### Meydan Okuma 1
Aşağıdaki okuma parçasına göre şu soruları yanıtlar mısınız?
(a) Bojan kaç yaşındadır?
(b) Pato, İtalya liginin neyini sırtında taşımaktadır?
(c) Bojan'ın bu seneki asıl görevi ne olacaktır?

### Okuma Parçası
= = =
Perşembe, Ağustos 27, 2009 zaman: Perşembe, Ağustos 27, 2009

SeriA;
Seri A’dan 3 futbolcu saysak bunlardan bir tanesi muhtemelen Pato olur. İtalya liginin marka değerini sırtında taşıyan önemli neferlerden biri bu delikanlı. Öte yandan bu seneki asıl görevi İbrahimovic yada Henry’i dinlendirmek olacak olan 19 yaşındaki Bojan ,muhtemelen farklı galibiyetlerin rövanşında ilk 11de yer bulabilecektir. Şimdi baktığımız zaman Pato ve Bojan’nın hemen hemen aynı ayarda futbolcular olduğunu görüyoruz. Hatta kimine göre(ben dahil) Bojan daha donanımlı ve daha yeteneklidir.
= = =
### Meydan Okuma 2
Okuma parçasının altındaki listede "every" dizesini içeren satırların hepsini belirleyip kopyalar mısınız? Büyük-küçük harf ayrımı dikkate alınmalıdır.
= = =
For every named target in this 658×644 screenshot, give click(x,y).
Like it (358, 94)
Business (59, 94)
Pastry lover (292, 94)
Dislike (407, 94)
= = =
### Alıştırma Cevabı 1
(a) 19 yaşındadır.
(b) Marka değerini.
(c) İbrahimovic ya da Henry'yi dinlendirmek.

### Alıştırma Cevabı 2
For every named target in this 658×644 screenshot, give click(x,y).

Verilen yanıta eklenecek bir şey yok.